• _Aufgabe_
Kannst du im Textauszug zur Zukunft Syriens den Abschnitt überarbeiten, der mit den Worten "Mitten in dem" beginnt und mit "Kurs zu überdenken." endet, und ihn so wiedergeben, dass "Blitzbesuch" durch "Kurzbesuch" ersetzt ist?

• _Ausgewählter Textauszug_
..........

# taz.de -- Debatte Zukunft Syriens: Assad muss bleiben
       
       > Die Mullahs sind dem syrischen Regime ohne Wenn und Aber verbunden. Wenn
       > es fällt, verlieren sie ihre Machtstellung in der Region. Ein Bürgerkrieg
       > nützt ihnen.
       
 (IMG) Bild: Freiheit für Syrien. Nur wie?
       
       Mitten in dem Chaos hat sich der syrische Außenminister Walid al-Muallem am
       vergangenen Sonntag zu einem Blitzbesuch nach Teheran begeben. Die
       Islamische Republik ist wohl das einzige übrig gebliebene Land, das ohne
       Wenn und Aber hinter dem syrischen Regime steht. Selbst Russland und China,
       die bislang Sanktionen gegen Syrien ablehnen, beginnen allmählich, ihren
       Kurs zu überdenken.

..........

(Gesammelte Dateneinträge)
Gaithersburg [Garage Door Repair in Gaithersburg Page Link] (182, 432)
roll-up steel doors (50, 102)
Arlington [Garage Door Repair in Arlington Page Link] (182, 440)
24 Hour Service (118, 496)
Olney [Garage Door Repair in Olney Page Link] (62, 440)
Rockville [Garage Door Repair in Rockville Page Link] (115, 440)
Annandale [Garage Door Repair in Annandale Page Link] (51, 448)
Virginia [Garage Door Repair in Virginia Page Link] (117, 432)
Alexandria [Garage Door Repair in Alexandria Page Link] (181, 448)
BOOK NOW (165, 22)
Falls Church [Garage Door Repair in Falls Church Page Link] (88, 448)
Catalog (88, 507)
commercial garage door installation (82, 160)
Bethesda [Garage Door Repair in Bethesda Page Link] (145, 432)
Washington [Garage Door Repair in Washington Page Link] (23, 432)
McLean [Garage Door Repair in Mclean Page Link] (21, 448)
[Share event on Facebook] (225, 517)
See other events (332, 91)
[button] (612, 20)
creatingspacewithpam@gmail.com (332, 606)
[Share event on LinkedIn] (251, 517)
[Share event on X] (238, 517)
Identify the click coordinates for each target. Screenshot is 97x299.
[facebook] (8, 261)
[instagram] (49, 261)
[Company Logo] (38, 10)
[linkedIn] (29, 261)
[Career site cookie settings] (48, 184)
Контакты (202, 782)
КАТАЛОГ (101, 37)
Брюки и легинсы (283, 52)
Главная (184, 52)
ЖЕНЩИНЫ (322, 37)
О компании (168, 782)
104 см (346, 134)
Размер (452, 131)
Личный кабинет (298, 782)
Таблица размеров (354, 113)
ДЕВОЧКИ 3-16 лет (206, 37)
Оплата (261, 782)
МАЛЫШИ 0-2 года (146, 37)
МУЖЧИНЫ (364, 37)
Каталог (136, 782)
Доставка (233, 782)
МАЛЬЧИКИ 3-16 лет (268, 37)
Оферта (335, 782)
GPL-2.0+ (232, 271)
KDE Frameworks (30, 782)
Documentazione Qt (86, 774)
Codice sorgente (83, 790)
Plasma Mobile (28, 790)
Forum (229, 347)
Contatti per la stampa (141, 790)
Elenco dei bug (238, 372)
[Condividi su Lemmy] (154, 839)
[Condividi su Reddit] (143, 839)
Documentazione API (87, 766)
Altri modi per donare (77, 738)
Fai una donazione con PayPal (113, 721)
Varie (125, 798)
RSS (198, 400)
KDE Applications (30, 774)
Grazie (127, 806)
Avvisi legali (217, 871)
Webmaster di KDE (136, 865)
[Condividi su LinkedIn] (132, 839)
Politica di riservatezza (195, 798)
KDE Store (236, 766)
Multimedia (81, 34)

..........

• _Lösung_
Mitten in dem Chaos hat sich der syrische Außenminister Walid al-Muallem am
       vergangenen Sonntag zu einem Kurzbesuch nach Teheran begeben. Die
       Islamische Republik ist wohl das einzige übrig gebliebene Land, das ohne
       Wenn und Aber hinter dem syrischen Regime steht. Selbst Russland und China,
       die bislang Sanktionen gegen Syrien ablehnen, beginnen allmählich, ihren
       Kurs zu überdenken.